THE GREENS/EFA IN THE EUROPEAN PARLIAMENT
PRESS RELEASE - Strasbourg, 12 March 2003
The Greens/EFA Group today voted against a Resolution in the European Parliament on the further liberalisation of international trade in services (the WTO GATS Agreement), citing as unsatisfactory the lack of transparency and inability of parliament to undertake any meaningful scrutiny of the negotiations.
Speaking after the vote Caroline Lucas MEP (UK), the Group's co-ordinator on trade issues, said:
"Mainly at our insistence, the Resolution does contain some critical advice to Trade Commissioner Lamy on the conduct of the GATS negotiations, but we decided that it also left too many questions unanswered for us to be able to support it. The impact of more liberalisation, especially in the public service sector, has ignited an intense public debate and in our view the most appropriate course of action would be to suspend negotiations at the WTO until some fundamental problems have been resolved. These include establishing clearly the rights of national and local governments to continue to make social and environmental regulations without this policy-making being put into question by GATS".
Caroline Lucas also called for " measures to permit developing countries
to maintain control over their public sector services and natural resources"
and added " the failure of the WTO to undertake impact assessment studies
of further liberalisation in service sectors, which is required by GATS but
mysteriously remains off the agenda, is something that should happen before,
and not after, the next round of negotiations."
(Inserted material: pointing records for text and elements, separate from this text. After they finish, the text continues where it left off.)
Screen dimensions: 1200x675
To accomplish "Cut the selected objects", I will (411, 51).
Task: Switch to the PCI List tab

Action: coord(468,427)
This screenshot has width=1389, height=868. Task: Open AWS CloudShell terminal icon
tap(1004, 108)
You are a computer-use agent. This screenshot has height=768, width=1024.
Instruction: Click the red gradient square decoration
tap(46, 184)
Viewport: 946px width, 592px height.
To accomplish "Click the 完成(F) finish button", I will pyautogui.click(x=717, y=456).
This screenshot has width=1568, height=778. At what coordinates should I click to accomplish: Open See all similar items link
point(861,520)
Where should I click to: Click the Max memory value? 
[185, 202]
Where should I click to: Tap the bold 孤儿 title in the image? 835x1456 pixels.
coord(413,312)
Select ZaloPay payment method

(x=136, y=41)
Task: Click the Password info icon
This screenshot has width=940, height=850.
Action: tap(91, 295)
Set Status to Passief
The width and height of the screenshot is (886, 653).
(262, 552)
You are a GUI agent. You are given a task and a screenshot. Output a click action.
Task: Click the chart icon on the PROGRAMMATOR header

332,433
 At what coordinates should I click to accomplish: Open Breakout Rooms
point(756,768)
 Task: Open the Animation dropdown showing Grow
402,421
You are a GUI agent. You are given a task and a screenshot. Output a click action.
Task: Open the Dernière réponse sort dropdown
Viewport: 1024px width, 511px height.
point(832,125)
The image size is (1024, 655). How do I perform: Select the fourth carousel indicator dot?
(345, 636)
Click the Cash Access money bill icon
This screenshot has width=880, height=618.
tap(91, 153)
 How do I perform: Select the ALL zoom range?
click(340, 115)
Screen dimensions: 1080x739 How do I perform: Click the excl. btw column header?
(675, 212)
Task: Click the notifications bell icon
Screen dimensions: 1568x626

Claude Turmes MEP (Lux) singled out the issue of water privatisation as an example
of the consequences of unthinking liberalisation.
"The logic of the EU's internal market allied to the momentum of GATS means that the collection, treatment and distribution of water is at risk of fast becoming a private business both inside and outside the EU. We believe that these services should remain as public utilities and not become the subject of private monopolies. Where these liberalisation policies have been imposed on developing countries by the IMF and World Bank, the results have been vastly increased prices and a corresponding reduction in people's ability to pay. The Millennium goal to halve the number of people lacking access to safe drinking water and proper sanitation will not be achieved by selling off the water resources to the highest bidder."